The project could be given new life or spiked for good by the state's highest court

Central Maine Power utility lines as seen in Pownal, Maine, Oct. 6, 2021. Maine's highest court is scheduled to hear arguments May 10, 2022 on an attempt to overturn a referendum that ended a $1 billion power line to tap into Canadian hydropower.
Robert F. Bukaty/AP

A stalled $1 billion energy corridor aimed at bringing Canadian hydropower to the New England power grid could be given new life — or spiked for good — by the state’s high court.

The Maine Supreme Judicial Court was set to hear arguments Tuesday on a pair of cases focusing on the high-profile project.

Utilities behind the effort sued to overturn a November statewide referendum on constitutional grounds. Another lawsuit focuses on a lease allowing transmission cables to cross a 1-mile segment of state land.

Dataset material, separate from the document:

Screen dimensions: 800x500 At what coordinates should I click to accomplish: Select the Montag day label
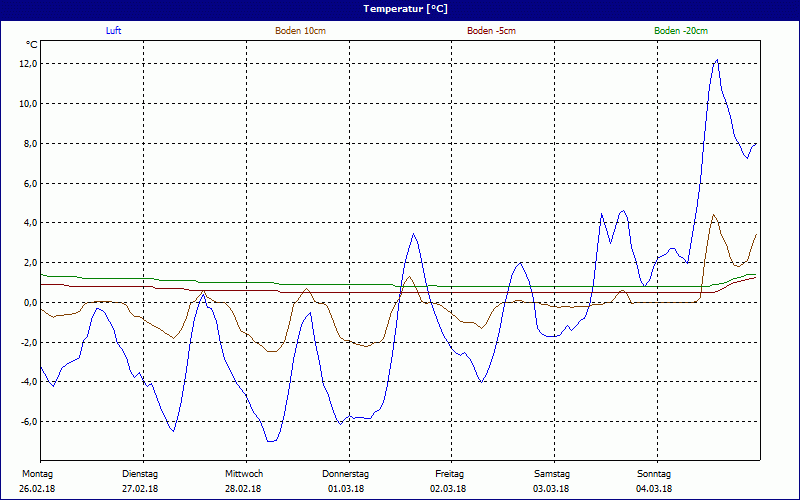click(x=38, y=474)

Funded by Massachusetts ratepayers, the New England Clean Energy Connect would supply up to 1,200 megawatts of Canadian hydropower. That’s enough electricity for 1 million homes.

Critics contended the environmental benefits are overstated, and that it would forever change the forestland.

Supporters say bold projects are necessary to battle climate change and that the electricity is needed in a region that’s heavily reliant on natural gas, which can cause spikes in energy costs in the winter.

Most of the proposed 145-mile power transmission would be built along existing corridors, but a new 53-mile section must be cut through the woods to reach the Canadian border.

Central Maine Power’s parent company and Hydro Quebec teamed up on the project, and workers were already clearing trees and setting poles when the governor asked for work to be suspended after Mainers voiced their disapproval in a statewide referendum. A state regulatory agency later suspended the permit but that decision can be reversed depending on the outcome of the litigation.

The utilities contend the referendum was unconstitutional because it retroactively overturned a project that was properly permitted by the Maine Department of Environmental Protection, Maine Land Use Planning Commission, Maine Public Utilities Commission and U.S. Army Corps of Engineers.

A second case arose after judge has called into question a lease for a 1-mile stretch of the corridor over state land.